Menegazzia subpertusa

Scientific classification
- Domain: Eukaryota
- Kingdom: Fungi
- Division: Ascomycota
- Class: Lecanoromycetes
- Order: Lecanorales
- Family: Parmeliaceae
- Genus: Menegazzia
- Species: M. subpertusa
- Binomial name: Menegazzia subpertusa P.James & D.J.Galloway (1983)

= Menegazzia subpertusa =

- Authority: P.James & D.J.Galloway (1983)

Species of lichen

Menegazzia subpertusa is a species of foliose lichen found in New Zealand, Australia, and South America.

==Description==

Menegazzia subpertusa forms small, leafy rosettes that are usually round but can become irregular, measuring up to about 10 cm across. The individual are narrow—typically 1–2.5 mm wide—and their upper surface ranges from slightly wrinkled to rather rough. Minute, powder-like reproductive granules called soredia develop across the lobe surface; they are not confined to the species' characteristic perforations but instead appear in separate, shallow patches.

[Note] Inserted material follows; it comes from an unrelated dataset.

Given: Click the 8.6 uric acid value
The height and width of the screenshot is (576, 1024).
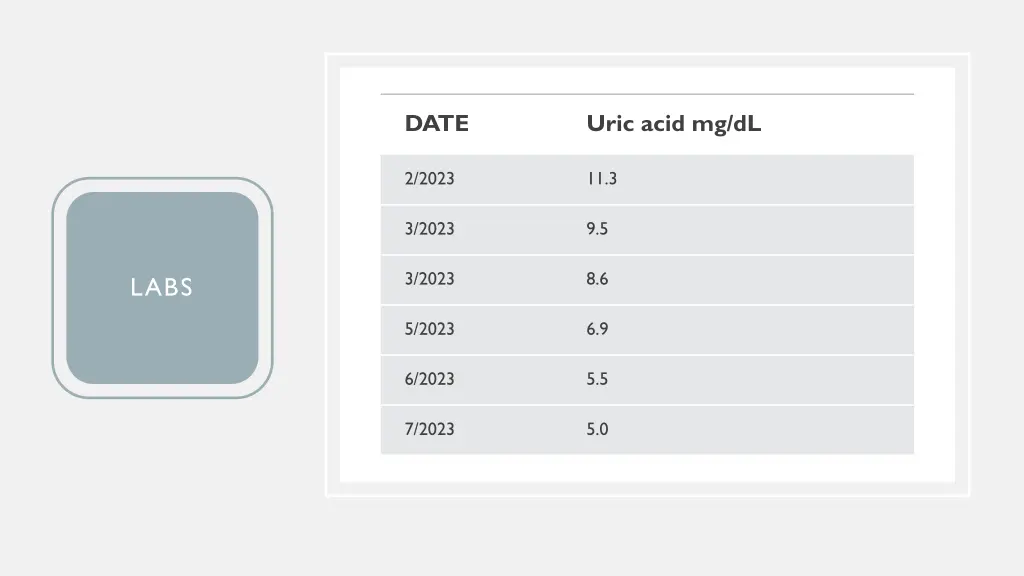Looking at the screenshot, I should point(597,279).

Sexual fruit-bodies (apothecia) are uncommon. When present they are mostly 2–4 mm wide (occasionally to 6 mm) and lack the grainy outer film seen in some related species. Each cylindrical ascus contains only two large, colourless ascospores, roughly 48–60 μm long and 25–30 μm wide. Chemical tests show a complex mixture of lichen products—chiefly stictic, constictic, norstictic and menegazziaic acids—along with several minor compounds.